* start Data for processing *

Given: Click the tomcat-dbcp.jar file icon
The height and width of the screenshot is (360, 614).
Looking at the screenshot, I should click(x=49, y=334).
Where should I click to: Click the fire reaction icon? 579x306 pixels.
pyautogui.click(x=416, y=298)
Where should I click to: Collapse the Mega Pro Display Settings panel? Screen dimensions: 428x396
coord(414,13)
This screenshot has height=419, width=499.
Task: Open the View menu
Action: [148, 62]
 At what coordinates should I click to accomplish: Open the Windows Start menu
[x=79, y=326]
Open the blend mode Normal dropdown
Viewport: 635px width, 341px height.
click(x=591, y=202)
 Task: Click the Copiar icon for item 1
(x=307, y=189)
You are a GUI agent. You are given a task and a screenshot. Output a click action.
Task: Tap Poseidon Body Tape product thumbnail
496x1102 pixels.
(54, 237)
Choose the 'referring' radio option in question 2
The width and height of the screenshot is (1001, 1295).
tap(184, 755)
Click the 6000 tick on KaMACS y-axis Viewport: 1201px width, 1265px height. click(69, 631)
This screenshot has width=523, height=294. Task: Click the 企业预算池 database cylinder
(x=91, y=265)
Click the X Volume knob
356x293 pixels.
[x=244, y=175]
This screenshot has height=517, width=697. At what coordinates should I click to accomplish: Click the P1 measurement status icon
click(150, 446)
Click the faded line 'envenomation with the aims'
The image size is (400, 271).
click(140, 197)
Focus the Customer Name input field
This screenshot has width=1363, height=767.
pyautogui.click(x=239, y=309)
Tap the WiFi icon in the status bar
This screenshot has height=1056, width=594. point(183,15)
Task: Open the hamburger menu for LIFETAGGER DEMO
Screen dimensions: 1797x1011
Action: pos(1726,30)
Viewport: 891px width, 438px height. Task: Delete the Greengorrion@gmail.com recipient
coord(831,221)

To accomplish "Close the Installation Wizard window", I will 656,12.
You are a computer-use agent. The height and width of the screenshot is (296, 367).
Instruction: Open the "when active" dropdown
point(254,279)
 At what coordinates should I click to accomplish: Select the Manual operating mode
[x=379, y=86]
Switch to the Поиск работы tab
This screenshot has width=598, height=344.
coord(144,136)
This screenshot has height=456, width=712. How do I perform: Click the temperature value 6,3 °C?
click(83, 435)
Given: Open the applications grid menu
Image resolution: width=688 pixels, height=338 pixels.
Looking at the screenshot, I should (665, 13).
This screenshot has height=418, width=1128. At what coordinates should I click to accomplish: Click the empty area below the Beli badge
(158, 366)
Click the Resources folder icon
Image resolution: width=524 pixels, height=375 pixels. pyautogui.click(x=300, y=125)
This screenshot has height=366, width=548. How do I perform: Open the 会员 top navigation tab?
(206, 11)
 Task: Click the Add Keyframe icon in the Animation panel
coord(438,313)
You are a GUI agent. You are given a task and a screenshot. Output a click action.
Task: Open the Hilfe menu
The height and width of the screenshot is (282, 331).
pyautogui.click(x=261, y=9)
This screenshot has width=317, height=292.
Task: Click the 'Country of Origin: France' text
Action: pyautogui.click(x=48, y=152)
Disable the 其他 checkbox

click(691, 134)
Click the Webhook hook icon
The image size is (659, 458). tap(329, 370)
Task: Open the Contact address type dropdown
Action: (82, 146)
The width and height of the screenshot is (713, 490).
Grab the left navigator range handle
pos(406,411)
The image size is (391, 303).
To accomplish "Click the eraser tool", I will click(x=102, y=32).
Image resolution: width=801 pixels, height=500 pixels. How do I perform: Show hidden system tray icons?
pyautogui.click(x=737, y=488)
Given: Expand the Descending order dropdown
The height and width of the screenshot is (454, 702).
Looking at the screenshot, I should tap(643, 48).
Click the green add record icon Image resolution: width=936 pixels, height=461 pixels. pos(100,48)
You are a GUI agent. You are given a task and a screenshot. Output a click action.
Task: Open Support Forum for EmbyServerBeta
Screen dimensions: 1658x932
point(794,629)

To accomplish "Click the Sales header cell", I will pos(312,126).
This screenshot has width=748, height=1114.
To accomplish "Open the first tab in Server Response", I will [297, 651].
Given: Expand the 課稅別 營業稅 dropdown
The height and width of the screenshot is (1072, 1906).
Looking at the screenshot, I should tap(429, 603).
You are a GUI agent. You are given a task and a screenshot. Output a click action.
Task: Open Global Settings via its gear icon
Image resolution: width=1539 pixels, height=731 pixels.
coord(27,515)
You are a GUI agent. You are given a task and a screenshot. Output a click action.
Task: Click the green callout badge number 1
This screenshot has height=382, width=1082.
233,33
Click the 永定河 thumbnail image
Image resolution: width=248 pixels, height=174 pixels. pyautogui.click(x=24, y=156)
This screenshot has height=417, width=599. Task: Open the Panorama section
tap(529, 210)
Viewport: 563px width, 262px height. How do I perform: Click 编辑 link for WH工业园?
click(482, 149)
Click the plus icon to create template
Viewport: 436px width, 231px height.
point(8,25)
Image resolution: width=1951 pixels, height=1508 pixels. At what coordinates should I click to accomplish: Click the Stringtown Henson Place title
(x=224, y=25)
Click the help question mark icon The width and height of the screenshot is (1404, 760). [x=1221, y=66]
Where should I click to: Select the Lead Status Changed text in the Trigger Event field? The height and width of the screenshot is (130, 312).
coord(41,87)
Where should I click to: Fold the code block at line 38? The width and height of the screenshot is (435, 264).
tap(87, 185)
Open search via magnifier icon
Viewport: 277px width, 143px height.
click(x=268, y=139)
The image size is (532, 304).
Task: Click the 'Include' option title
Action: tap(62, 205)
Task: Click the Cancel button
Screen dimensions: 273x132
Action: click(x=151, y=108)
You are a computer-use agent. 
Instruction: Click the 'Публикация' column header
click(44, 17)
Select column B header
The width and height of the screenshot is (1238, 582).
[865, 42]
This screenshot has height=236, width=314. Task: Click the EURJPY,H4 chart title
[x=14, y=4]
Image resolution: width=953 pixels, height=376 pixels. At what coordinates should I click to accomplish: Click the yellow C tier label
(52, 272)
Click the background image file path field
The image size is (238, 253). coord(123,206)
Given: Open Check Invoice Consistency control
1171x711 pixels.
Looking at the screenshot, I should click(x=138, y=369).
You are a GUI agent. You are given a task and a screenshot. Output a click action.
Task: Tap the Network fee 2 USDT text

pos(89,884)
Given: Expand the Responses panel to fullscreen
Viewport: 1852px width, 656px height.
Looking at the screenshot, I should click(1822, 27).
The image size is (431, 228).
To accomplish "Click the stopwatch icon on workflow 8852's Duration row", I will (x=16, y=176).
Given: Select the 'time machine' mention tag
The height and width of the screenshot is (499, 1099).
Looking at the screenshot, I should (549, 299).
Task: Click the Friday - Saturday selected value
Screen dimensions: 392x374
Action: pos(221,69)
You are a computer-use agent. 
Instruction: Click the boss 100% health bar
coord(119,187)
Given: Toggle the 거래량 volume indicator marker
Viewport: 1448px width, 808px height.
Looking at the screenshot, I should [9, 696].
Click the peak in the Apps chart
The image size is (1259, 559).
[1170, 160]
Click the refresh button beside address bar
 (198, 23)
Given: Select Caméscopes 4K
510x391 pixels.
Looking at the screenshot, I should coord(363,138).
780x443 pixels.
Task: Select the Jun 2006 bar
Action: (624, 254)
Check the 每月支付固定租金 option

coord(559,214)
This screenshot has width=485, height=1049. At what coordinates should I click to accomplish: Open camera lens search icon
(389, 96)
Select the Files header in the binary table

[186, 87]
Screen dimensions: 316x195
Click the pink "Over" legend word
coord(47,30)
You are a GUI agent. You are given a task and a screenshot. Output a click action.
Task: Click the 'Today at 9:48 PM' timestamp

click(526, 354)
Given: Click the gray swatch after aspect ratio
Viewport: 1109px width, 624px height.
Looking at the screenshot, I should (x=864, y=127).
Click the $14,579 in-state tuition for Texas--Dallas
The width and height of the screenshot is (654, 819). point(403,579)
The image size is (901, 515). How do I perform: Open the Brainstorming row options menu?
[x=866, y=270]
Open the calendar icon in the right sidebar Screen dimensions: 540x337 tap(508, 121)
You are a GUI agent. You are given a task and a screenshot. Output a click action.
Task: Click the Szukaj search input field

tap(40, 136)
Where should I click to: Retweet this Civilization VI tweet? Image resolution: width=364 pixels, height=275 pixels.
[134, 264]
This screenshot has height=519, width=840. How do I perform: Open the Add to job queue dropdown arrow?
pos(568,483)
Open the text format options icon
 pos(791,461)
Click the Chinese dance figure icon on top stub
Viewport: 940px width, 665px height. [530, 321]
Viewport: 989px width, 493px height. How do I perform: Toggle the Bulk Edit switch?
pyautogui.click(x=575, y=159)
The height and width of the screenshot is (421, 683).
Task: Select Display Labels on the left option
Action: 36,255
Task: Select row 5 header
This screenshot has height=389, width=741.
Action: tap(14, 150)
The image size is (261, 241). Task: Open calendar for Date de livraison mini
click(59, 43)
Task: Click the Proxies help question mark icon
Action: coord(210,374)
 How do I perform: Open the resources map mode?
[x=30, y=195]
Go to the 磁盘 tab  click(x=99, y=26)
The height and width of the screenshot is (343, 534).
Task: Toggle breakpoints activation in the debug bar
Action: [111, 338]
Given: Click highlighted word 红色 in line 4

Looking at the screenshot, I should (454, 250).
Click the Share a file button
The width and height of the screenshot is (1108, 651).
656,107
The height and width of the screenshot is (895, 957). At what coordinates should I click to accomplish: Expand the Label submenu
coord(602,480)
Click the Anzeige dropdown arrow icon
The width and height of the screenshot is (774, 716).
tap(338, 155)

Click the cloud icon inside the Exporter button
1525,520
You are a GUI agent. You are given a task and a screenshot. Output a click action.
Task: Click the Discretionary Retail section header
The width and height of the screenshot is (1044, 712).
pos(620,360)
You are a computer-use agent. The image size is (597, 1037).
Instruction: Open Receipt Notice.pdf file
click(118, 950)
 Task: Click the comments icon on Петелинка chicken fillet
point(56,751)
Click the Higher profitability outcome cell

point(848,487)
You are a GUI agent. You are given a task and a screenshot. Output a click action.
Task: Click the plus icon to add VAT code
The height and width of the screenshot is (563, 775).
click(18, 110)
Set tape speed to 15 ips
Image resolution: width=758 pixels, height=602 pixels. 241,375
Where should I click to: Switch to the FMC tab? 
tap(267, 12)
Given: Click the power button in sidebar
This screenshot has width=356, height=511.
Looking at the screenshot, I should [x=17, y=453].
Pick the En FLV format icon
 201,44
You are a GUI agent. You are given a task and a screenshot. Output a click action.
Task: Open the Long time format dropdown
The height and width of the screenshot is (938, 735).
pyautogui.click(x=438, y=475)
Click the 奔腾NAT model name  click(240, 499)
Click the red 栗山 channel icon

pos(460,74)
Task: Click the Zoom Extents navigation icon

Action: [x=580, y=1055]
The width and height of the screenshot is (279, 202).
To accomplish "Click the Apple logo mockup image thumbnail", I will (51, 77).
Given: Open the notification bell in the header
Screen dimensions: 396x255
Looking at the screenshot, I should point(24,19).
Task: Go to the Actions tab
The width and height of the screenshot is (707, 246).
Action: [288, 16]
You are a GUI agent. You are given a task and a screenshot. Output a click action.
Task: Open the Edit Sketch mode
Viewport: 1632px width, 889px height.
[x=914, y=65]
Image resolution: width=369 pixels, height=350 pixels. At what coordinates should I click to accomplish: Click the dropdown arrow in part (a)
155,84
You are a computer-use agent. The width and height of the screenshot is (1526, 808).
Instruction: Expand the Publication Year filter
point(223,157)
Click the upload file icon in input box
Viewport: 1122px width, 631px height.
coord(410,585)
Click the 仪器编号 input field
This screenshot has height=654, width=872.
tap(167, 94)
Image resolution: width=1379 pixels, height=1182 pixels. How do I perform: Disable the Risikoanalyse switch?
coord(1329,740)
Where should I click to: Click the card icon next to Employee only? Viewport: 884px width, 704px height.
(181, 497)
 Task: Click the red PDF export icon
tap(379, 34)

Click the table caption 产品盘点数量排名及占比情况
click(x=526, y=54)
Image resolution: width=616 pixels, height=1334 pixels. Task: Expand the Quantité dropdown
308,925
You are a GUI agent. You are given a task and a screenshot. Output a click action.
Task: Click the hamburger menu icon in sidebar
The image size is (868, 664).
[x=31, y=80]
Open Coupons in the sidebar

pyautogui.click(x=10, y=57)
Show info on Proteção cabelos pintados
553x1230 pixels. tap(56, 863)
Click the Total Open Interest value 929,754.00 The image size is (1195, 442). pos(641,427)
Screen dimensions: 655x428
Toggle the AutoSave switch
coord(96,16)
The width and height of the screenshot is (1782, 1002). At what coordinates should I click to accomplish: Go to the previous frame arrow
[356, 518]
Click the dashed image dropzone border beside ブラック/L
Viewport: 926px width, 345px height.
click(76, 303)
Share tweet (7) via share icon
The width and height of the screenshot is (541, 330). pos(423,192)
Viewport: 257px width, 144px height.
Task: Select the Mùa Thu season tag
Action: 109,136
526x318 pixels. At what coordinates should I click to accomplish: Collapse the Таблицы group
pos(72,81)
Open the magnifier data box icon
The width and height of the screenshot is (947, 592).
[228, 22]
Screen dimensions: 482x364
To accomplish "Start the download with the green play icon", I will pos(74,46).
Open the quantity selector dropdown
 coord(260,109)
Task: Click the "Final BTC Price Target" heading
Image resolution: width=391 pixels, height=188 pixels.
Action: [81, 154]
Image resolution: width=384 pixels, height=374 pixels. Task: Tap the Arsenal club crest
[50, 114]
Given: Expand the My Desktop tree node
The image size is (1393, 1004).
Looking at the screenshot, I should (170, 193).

* end Data for processing *

Directions for this task => Extract every line of the material above that contains the string "Display", and copy each one in full.

Answer to the problem =>
Where should I click to: Collapse the Mega Pro Display Settings panel? Screen dimensions: 428x396
Task: Select Display Labels on the left option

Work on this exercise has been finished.